We recently had the chance to speak with Ryan Seabury, Producer for Netdevil's in-development Lego Universe. Along with Project Lead Mark Hansen, Seabury gave us an insider's look at the exciting create/play/explore world of Legos online. The two men were extremely confident in their vision for the project, and we couldn't help but be impressed by their passion for bringing this millions-of-kids strong product to the world of MMO gaming.

Join us as we talk to Seabury and Hansen about the background behind the project, and what kind of worlds we'll be seeing. From Castle to Racers and everything in between, it sounds like whatever kind of kid you are at heart there'll be something there to enjoy. And, of course, the exciting news is that it's definitely possible we'll one day see Star Wars, Indiana Jones, and the other licensed Lego products inside of Lego Universe.

Read on, and be sure to come back for our next interview clip about gameplay!

Ryan Seabury: When we very first started out on the project, we looked at a number of other things that had been tried in virtual worlds, in kid stuff. Obviously we looked at how Lego Star Wars worked. Lego shared a lot of research that they do on kids and how kids play in general. Not just with Lego, but as a cultural approach. "How do kids play today?" We took a lot of that into account and we identified pretty quickly that it needed to be more than just a mod project world. It had to be more than a sandbox.

"There is a destructive force, and you can use your creativity to combat that. It comes through in a very tangible way why you're here and why you're constructing."

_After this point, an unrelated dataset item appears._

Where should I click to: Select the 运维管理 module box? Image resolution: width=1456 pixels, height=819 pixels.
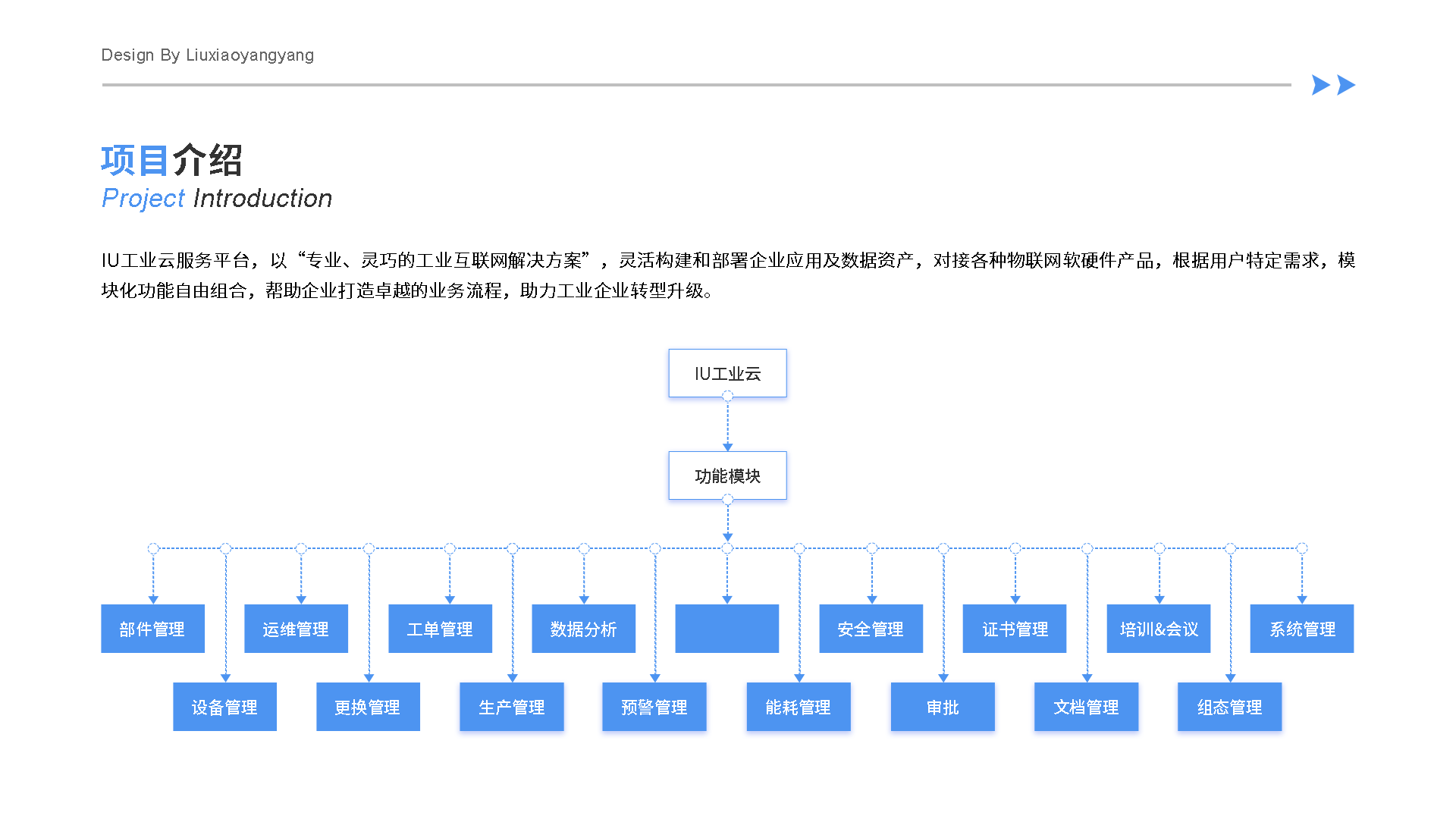[296, 629]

We felt very strongly that we needed to bring an element to it that gave you a purpose. To that end, without revealing too much detail, we crafted a fairly intricate backstory for the world. How much of that comes through to the player will be boiled down to a lower level, but we always felt like you want to weave an intricate fabric behind the scenes. There's a lot of detail underlying everything, and a reason to be there. In a literal sense, your reason to exist in Lego Universe is to build.

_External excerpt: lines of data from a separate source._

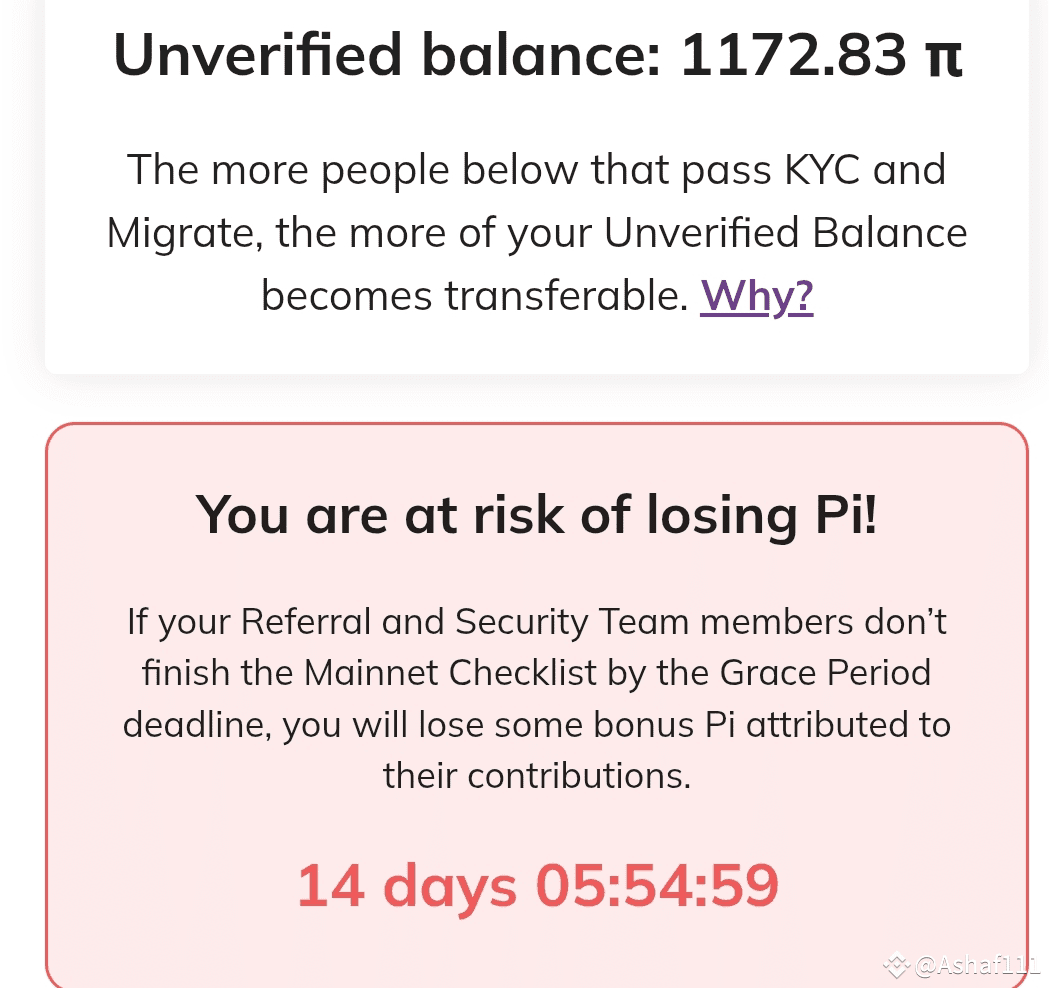The height and width of the screenshot is (988, 1049).
Task: Open the Why? link about transferable balance
Action: click(756, 294)
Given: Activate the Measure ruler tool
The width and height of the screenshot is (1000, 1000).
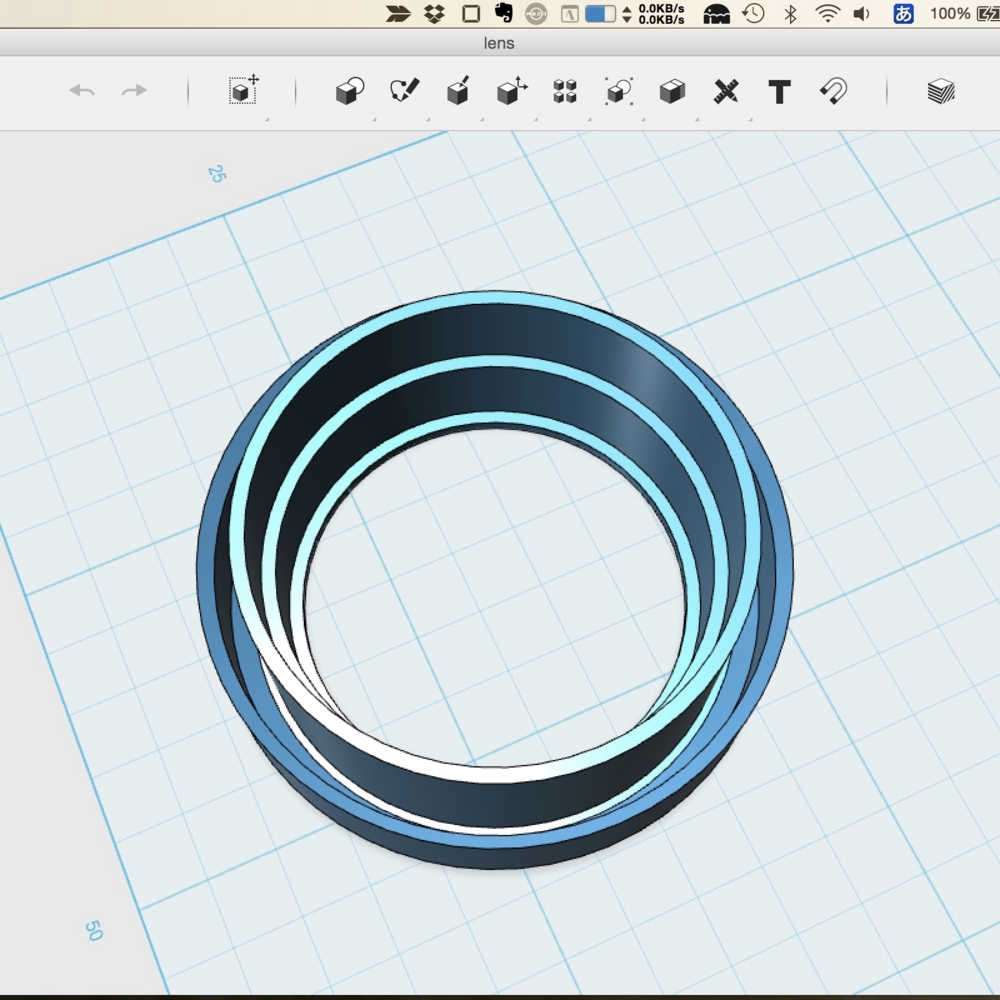Looking at the screenshot, I should (x=726, y=92).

There is a good/bad conflict set up and the way that you battle against that is by being creative. There is a destructive force, and you can use your creativity to combat that. It comes through in a very tangible way why you're here and why you're constructing. You come in and you feel like it's a game. It's almost like a platform for creation. And as you're playing we subversively teach you how to use the tools. You get in and you want to do stuff because it's cool and fun instead of walking into a virtual world with 'no point'. We don't want it to be "I can do these things, but why would I want to?"

There were a number of different environments shown in the game's trailer. How are you deciding which Lego play themes to include in the game world?

Ryan: It's definitely a challenge. The choice, whatever we choose, can kind of set the stage for the tone of the game. We struggled with that a lot in the concept phase. The decision we've taken there ... this is the Lego Universe, right? It's the universe of Lego play. If you think of every play theme that that has ever been and ever will be, they're all cultures basically. They're all people that live in this universe. There's a place for all of them to exist. We are setting out to make sure your first experience with the universe isn't strongly associated with any one particular theme. You'll see a lot of integration between them.

One of the things we really want to get across is the potential and the possibility that you are going to see all these great things in your time with the game. And of course we have room to deal with all these great play themes. Mark, do you even know how many play themes there are, off the top of your head?